▶ What is being asked:
Whenever a line in the data holds the string "computer", pull that line out.

▶ The data:

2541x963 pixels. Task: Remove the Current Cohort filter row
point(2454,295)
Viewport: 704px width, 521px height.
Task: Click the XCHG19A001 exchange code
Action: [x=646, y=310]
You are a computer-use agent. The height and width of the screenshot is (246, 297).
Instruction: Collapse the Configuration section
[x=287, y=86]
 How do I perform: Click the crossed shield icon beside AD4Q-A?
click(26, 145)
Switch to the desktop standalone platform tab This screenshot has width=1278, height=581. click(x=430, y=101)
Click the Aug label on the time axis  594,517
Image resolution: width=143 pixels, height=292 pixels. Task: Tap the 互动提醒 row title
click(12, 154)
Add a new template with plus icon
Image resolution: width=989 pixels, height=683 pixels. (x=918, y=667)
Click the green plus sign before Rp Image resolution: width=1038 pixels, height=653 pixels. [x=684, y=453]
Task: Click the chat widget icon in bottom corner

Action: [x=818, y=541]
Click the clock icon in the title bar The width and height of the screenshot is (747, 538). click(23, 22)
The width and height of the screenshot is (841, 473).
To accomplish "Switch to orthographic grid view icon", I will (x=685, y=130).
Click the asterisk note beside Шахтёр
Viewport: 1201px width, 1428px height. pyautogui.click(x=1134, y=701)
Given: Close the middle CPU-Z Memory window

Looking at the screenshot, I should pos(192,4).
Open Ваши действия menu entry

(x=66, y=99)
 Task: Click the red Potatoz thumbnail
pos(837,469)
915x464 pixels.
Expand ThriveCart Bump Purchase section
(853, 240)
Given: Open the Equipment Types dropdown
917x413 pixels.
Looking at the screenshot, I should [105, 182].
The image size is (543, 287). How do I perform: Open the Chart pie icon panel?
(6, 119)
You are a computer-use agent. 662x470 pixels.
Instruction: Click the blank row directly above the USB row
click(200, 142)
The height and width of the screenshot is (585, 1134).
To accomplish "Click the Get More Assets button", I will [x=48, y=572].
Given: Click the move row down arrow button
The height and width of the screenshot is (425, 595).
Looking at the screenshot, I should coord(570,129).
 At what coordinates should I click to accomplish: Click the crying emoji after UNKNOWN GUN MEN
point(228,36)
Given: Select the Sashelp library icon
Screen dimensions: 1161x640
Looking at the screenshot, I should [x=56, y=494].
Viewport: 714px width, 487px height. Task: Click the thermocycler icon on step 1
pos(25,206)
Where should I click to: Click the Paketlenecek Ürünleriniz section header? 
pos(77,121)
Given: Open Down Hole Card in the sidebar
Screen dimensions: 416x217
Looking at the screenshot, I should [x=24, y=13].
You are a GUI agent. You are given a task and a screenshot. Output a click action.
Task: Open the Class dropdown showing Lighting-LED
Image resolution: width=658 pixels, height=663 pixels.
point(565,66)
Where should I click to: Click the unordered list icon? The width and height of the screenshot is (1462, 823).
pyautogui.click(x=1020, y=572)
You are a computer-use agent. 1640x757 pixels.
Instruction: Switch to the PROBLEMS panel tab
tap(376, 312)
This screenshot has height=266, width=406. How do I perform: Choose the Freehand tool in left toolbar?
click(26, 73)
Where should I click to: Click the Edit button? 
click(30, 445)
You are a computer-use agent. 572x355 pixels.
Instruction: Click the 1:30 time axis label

▶ Reply to the task:
You are a computer-use agent. The height and width of the screenshot is (246, 297).
You are a computer-use agent. 662x470 pixels.
You are a computer-use agent. 1640x757 pixels.
You are a computer-use agent. 572x355 pixels.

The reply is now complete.